Fertility che?

Fertility che?

E’ uno scherzo, vero? – ho pensato tra me e me -.

Stando alle informazioni pubblicate sul sito del Ministero della Salute il “Fertility Day” è una giornata dedicata alla sensibilizzazione sul tema della fertilità e sul rischio della denatalità, cioè della diminuzione delle nascite. È la prima volta che un’iniziativa del genere viene istituita in Italia (in altri paesi le iniziative dedicate alla “fertilità” sono più spesso rivolte a chi soffre di infertilità, come in Irlanda e Nuova Zelanda).

Mi venissero a raccontare quello che vogliono (Ministro Lorenzin and Company) ma secondo questa meravigliosa campagna pubblicitaria, la maternità deve essere una priorità per tutte quelle donne che hanno spento 30 candeline (più o meno).

Be, lasciate che vi dica il mio pensiero: da donna che vanta 36 anni di onorato servizio, da madre, da lavoratrice fuori casa 11 ore al giorno.

La maternità è, in primis, un dono. E non frega a nessuna donna che vede lievitare il suo ventre e vede sparire i suoi fianchi, se in quel preciso istante sta contribuendo ad aumentare il tasso di natalità dello 0,00000000001%. Sta donando vita. Sta creando un altro cuore che batte, eccome se batte.

Non sono mai stata una bambina che si disegnava madre con tanti figli. A 16 anni non parlavo con le mie compagne di matrimonio o di abito bianco, né tanto meno a 20 anni sognavo una bella casa e un cane.

Non programmavo la mia vita. Avevo solo le mie idee e mi piaceva quello che facevo.

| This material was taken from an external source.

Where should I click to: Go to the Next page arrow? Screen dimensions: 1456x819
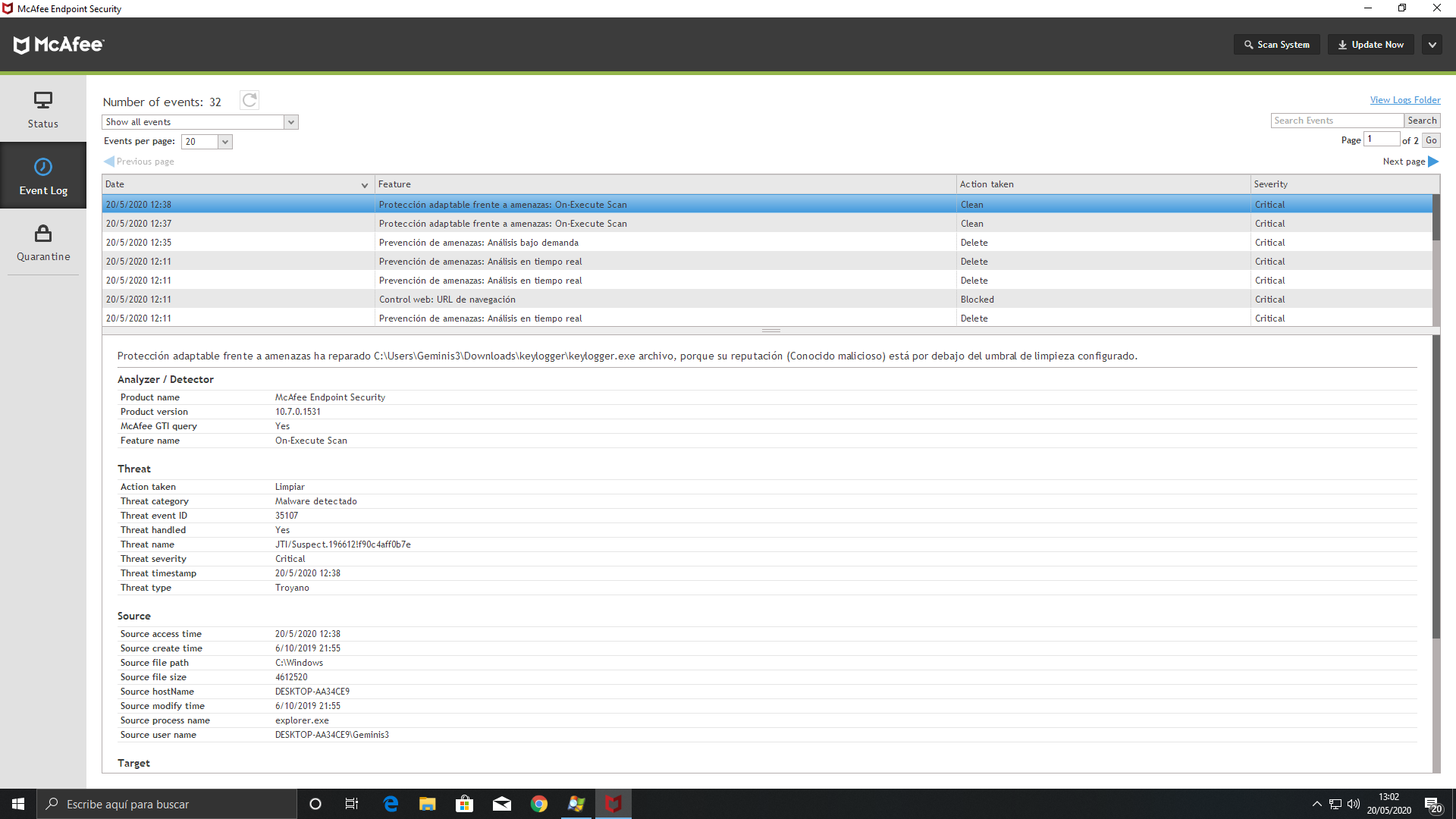point(1432,162)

Nel momento giusto ho deciso IO del mio utero. Perché è mio e me lo gestisco io.

Essere madre è meraviglioso, davvero; il più bel lavoro che esista ma richiede diversi corsi di aggiornamento.

E poi, diciamocelo, passati i momenti di gioia infinita, fai i conti con molto altro (mia cara Ministra a cui faccio le congratulazioni per il matrimonio e un po’ meno per il suo abito). Un punto dolente fra tutti, insieme alla forma fisica, ristabilire un rapporto di coppia da due a tre, ormoni in circolo, è ritornare al tuo caro impiego dopo i mesi che ti spettano di maternità. E tornarci non è semplice perché devi gestire due vite tra le ore di permesso che ti serviranno, l’ansia da inserimento Asilo Nido, telefonate tra un meeting ed un follow up a nonni – baby sitter – e parenti vari a cui chiedi aiuto.

Mia cara Ministra, prima di pensare ai manifesti con la clessidra, immagini di figli unici che sembrano degli sfigati (mia figlia è unica e probabilmente resterà tale ma le farei vedere quanto è solare, socievole, divertente, serena e amorevole con tutti), aiuti  le donne a non sentirsi sempre in dovere di dimostrare il loro valore. Aiuti le donne a farcela. Si adoperi per qualcosa di reale, che le renda orgogliose.

E si tuteli anche Lei… Non si può mai sapere nella vita.

Ah, nel caso, durante la maternità, potrebbe sempre pensare di completare gli studi. In bocca al lupo!